Christianity 201

December 11, 2013

Central Themes in the Christmas Season

John 18:37 (NIV) ~ To this end was I born, and for this cause came I into the world, that I should bear witness unto the truth.

There is no specific scripture citation in what follows, but I wanted to take something I wrote at Thinking Out Loud and modify it for C201 readers.  We often hear people speak of the true meaning of Christmas or the true story of Christmas.

Recently, my wife and I attended a couple of events in our community which are designed to focus on getting the Biblical story center stage.

These events were started by people concerned that the scriptural version of the story gets lost in all the other narratives that have been layered over what happened in Bethlehem.  Christmas ≠ The Little Drummer Boy, Christmas ≠ Dance of the Sugarplum Fairies, Christmas ≠ Rudolf the Red-Nosed Reindeer. It’s not about mistletoe, fruit cake, or ugly sweaters. The story is not the story of a boy who wants to buy his mom some shoes, a little match-stick girl, a bell causing an angel to “get its wings,”  or Tiny Tim saying “God bless us every one.” And nobody “saw three ships” because Bethlehem is land-locked.

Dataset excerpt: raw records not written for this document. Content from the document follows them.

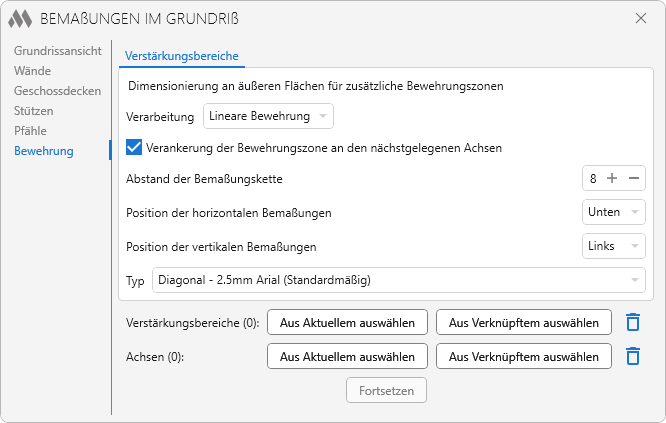Uncheck Verankerung der Bewehrungszone checkbox

(134, 148)
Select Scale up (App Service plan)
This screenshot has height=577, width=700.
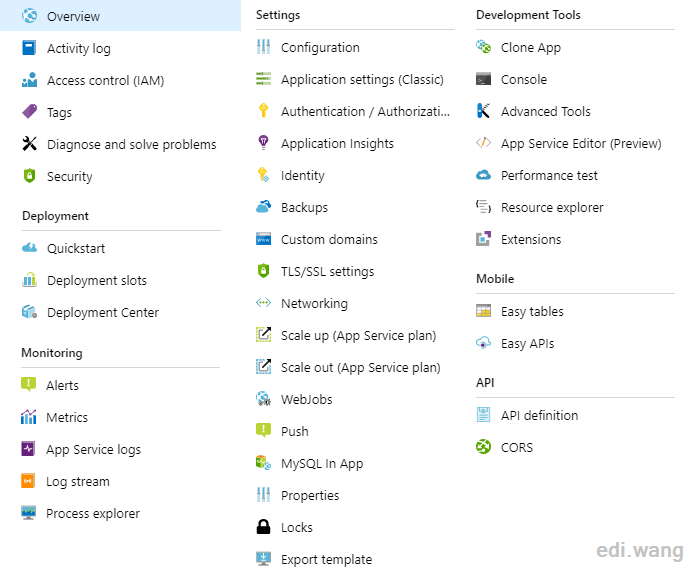pos(358,335)
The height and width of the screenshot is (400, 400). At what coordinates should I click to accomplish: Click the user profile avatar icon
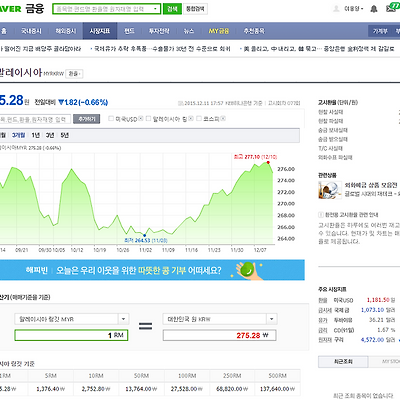pyautogui.click(x=336, y=9)
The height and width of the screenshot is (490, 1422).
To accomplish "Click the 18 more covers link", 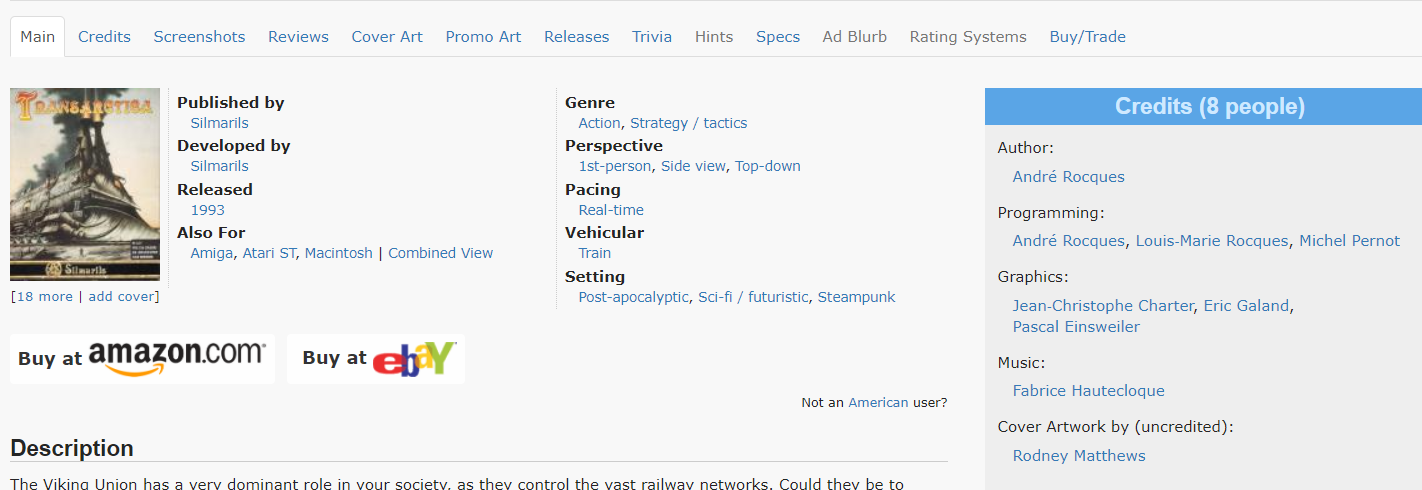I will 44,297.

The purpose of the annual events we attended is to keep alive the real meaning of Christmas. This is the moment in the busy rush of seasonal activities where, figuratively speaking, Linus steps out on the stage to tell the story to Charlie Brown from the second chapter of Luke’s gospel. For about 20 minutes, we’re reminded of something really messy that took place two millennia ago in the farthest reaches of the Roman Empire. Something still a major force in the lives of people today.

But does this repeating of the story from Matthew or Luke really tell the full Christmas story? I wonder to what extent people are able to connect the dots if you don’t prompt them somehow? Something in me wants to put the cookies on a lower shelf (and not the ones that come with the cider). Would preaching a sermonette at the end ruin it? Shouldn’t we just let the story speak for itself? No, I think we need a clear proclamation of the story behind the story.

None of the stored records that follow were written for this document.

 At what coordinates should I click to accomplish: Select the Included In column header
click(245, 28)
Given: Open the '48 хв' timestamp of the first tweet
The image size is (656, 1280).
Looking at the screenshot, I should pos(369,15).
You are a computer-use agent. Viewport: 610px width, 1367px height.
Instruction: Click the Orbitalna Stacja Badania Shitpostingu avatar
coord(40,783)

Still, if asked, here is what I consider the real Christmas story:

  • First of all, the centerpiece of the Christian church is Easter, not Christmas. In Matthew and Luke, the narrative receives a total of 39 verses versus 744 for the Easter narrative. (This might be the only sentence on the internet that reads verses versus.)  You can skip the birth story entirely — like Mark and John do — but you can’t ignore the how or the why of Jesus’ death. And resurrection. The baby, the sheepherders, the wise guys, etc., all eventually segue toward an event involving betrayal and brutality. The latter is not the bedtime story that the former is.
  • Second, the Christmas story is part of a much larger story arc. Seen in isolation it really goes nowhere, it’s just a story about a woman and a baby born to an unwed mother in adverse conditions, while she and her fiancé were out of town. Rather, the birth of Jesus needs to be seen as the fulfillment of a promise; the completion of a covenant; the entry-point or heralding of the initiation of a new covenant. Turns out the novella you purchased is part of a series. The little town of Bethlehem scenes were just a trailer for an epic movie. Something much bigger is happening here.
  • Third, somewhere along the way, you have to introduce the element of who Jesus claimed to be, and how he came to understand his own mission. The holiday celebrated in the western world on December 25th is all about incarnation, and frankly, you either get what that word means, or you don’t get the story at all. Like most Alfred Hitchcock movies, this is the scene where God steps into his own play, the director suddenly has a role, and not a small role. Jesus’ claim of equality of with God makes him appear like someone who is nuts, until you remember the parts about healing blindness, raising the dead, and predicting his own death and resurrection. We’ll avoid the theological differences of opinion on the divinity/humanity question, except to say that if you’re asking the question at all, you get it when it comes to who Jesus really was. And still is.
  • Finally — and there are other things we could introduce, but this is my imaginary sermonette, and I only have ten minutes — I would want to include the idea that this story didn’t end 2,000+ years ago. It continues to this day and (and this is so very important) it demands a response from everyone. The awkward phrasing of the KJV in Matthew 22:24, “What think ye of Christ?” is probably the question that should be on everyone’s lips each December, though you might choose a more modern rendering. The story is not content to have its hearers close the book on the final page. Rather, the book gets stuck open, simmering, percolating, demanding something of each individual with whom it comes in contact. It’s like a computer program you can’t shut down until you respond to a question in a dialog box. It stares at you, and goes, “Well? …Well? …What about it?”
  • And then, in a single sentence, I would squeeze in a mention that the story we repeat is simply Jesus’ first coming; he left us with the phrase familiar to millions of Arnold Schwarzenegger fans, “I’ll be back.” A return visit awaits.